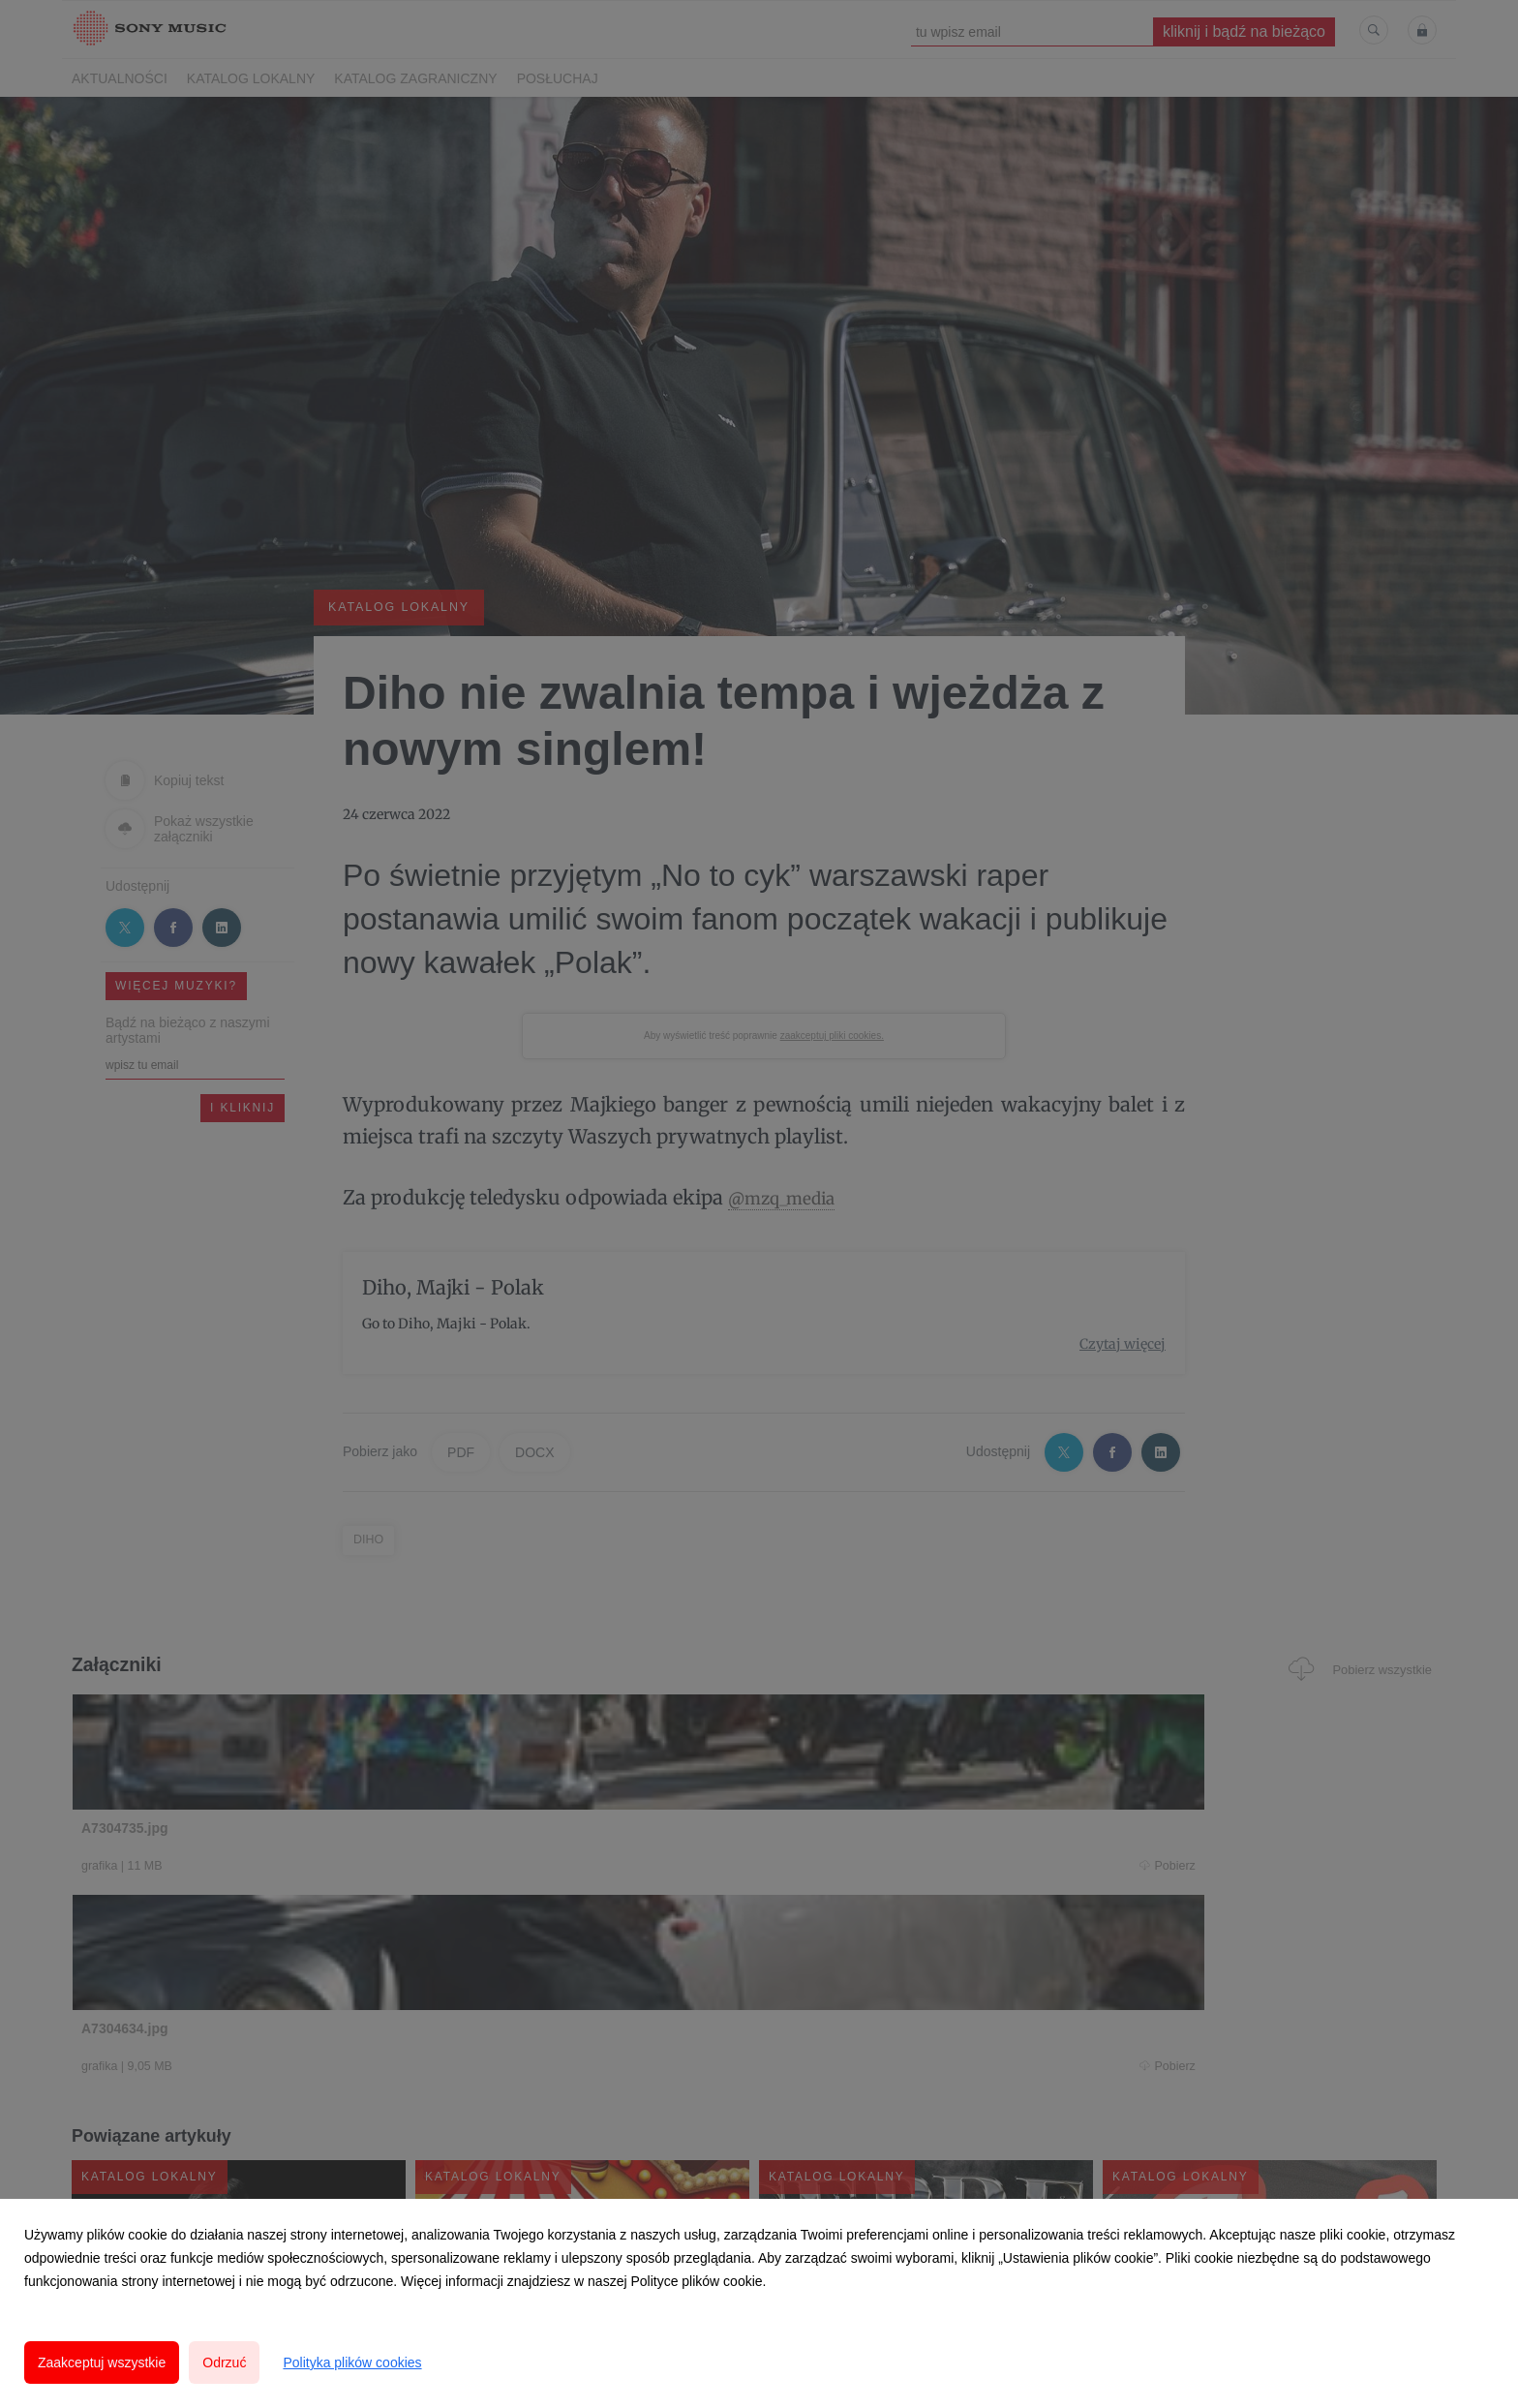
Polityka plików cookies (352, 2362)
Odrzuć (224, 2362)
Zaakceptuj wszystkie (102, 2362)
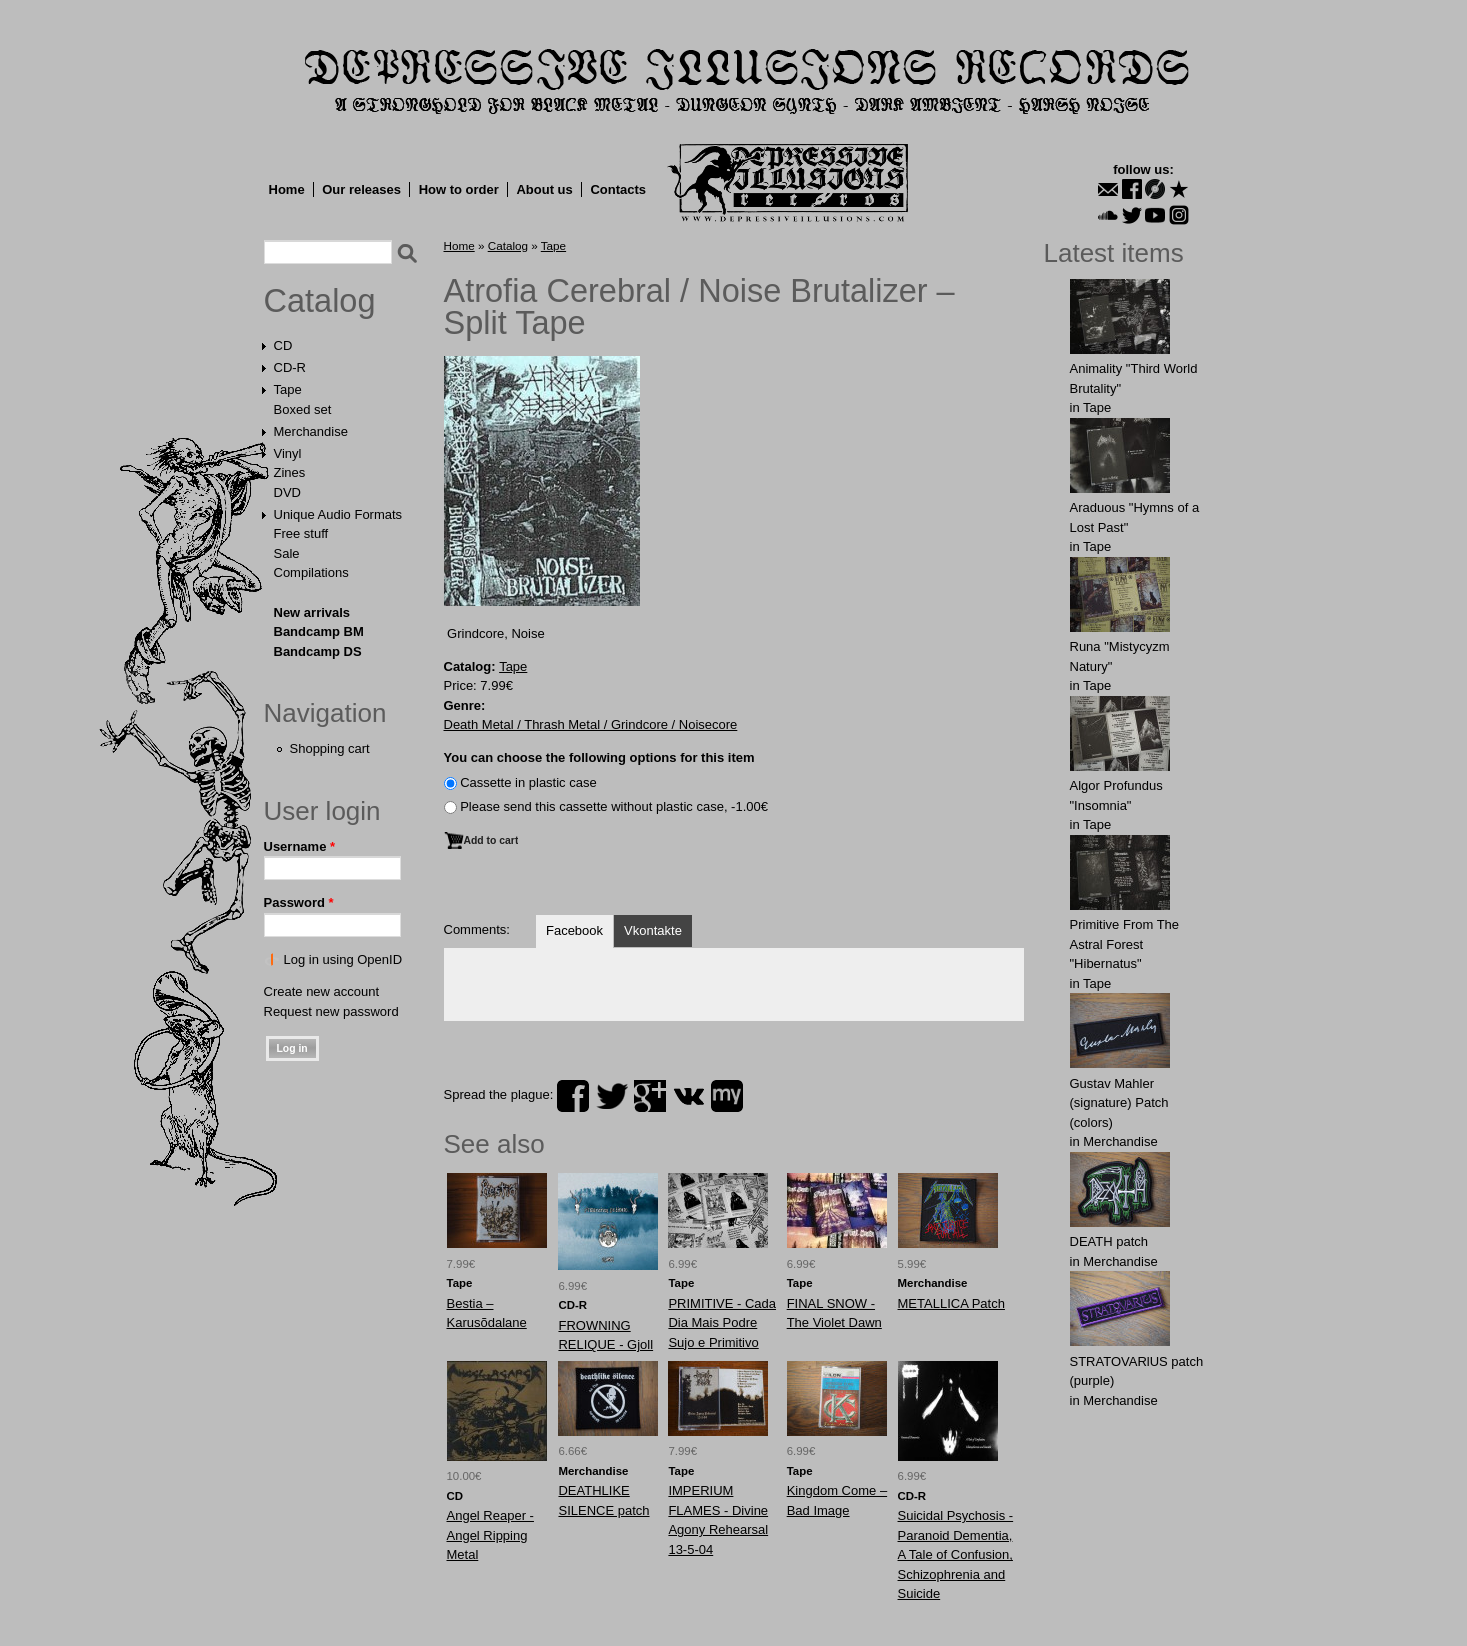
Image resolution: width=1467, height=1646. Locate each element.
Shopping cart (330, 748)
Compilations (311, 572)
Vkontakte (653, 930)
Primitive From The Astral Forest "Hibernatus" (1125, 944)
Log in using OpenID (343, 959)
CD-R (290, 367)
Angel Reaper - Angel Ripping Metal (490, 1535)
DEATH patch (1109, 1241)
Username (300, 846)
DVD (287, 492)
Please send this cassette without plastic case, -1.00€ (614, 806)
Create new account (322, 991)
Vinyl (288, 453)
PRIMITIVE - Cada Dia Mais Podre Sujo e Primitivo (722, 1323)
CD (283, 345)
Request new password (331, 1011)
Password (299, 902)
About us (544, 189)
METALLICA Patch (951, 1303)
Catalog (320, 301)
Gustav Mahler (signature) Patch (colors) (1119, 1103)
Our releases (361, 189)
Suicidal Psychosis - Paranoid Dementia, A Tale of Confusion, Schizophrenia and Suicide (956, 1554)
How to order (459, 189)
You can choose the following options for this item (599, 757)
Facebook (574, 930)
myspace (727, 1096)
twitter (612, 1096)
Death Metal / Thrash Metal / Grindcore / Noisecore (591, 724)
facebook (573, 1096)
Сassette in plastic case (528, 782)
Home (287, 189)
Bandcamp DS (318, 651)
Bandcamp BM (319, 631)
__________________________________________________
■ **課題の目的**
「CD (283, 345)」を含む行から始めて「Our releases (361, 189)」を含む行で終わるまでの各行をすべて書き出し、答えの座標の各数値を125ずつずらすこと。

■ **課題の結果**
CD (408, 470)
Request new password (456, 1136)
Password (424, 1027)
About us (669, 314)
METALLICA Patch (1076, 1428)
Catalog (445, 426)
Gustav Mahler (signature) Patch (colors) (1244, 1228)
Our releases (486, 314)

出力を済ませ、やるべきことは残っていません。